Interface programming

I really discovered computer programming in 1987 with the Macintosh (Mac SE) and the astonishing HyperCard high level hypermedia system for human computer interaction and pedagogy. This software was a revolution for the rest of us because it gave the possibility for "non serious" programmers (C, Pascal, Lisp) to prototype the interface of applications as we imagined them. We could test the design with end-users and modify very quickly the code for getting appealing results. HyperCard 2.0 in 1990 was a must for making questionnaires that integrated drawings, pictures and animations, it replaced databases advantageously, and its language called HyperTalk was object-oriented as SmallTalk! It’s the original Macintosh dream of making the power of personal computer accessible to individuals. HyperCard was a real fun and pleasure for creativity and easy-to-learn programming!
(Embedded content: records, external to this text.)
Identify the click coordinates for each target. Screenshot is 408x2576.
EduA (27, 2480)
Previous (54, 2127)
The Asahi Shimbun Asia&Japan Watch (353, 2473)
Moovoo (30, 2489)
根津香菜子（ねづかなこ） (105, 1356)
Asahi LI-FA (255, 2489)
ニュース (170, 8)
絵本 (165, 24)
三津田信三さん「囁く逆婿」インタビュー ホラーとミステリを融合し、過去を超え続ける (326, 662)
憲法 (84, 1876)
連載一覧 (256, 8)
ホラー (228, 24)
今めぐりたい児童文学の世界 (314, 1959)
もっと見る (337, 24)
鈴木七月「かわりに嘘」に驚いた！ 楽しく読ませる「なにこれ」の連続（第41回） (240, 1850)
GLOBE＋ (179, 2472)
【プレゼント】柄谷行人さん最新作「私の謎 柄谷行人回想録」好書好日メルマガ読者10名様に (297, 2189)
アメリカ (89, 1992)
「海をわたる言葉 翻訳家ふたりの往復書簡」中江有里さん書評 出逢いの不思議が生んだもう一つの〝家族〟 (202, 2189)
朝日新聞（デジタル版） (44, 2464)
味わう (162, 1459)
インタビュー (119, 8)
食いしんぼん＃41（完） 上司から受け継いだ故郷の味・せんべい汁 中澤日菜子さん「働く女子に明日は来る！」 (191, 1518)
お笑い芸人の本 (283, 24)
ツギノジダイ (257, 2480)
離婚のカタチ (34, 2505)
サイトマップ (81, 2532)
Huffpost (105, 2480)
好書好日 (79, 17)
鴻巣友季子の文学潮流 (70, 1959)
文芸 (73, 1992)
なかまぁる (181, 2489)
Thanks to C. Millier, head of Informatics Department of INRA, I had the opportunity to make a civil national service at INRA Guadeloupe, called VAT (Volontaire à l'Aide Technique). During sixteen months between 1989 and 1990, I designed a questionnaire for tropical tomato diseases description on a Macintosh SE/30. Unfortunately, I was not able to experiment it in the fields with Guadeloupe market gardeners for the reason that the expert system had not stored the following disease in its knowledge base : Hugo hurricane. All the tomato plants had disappeared! After coming back to France, I mastered the HyperTalk language in order to conceive a questionnaire generator, called HyperQuest. Indeed, the scripting language allows to generate graphical objects such as cards, fields, buttons that correspond to frame descriptions, list of attributes attached to it, and values. This software was the start of my desire to make a Ph.D. in knowledge acquisition for building inductive knowledge bases in natural sciences.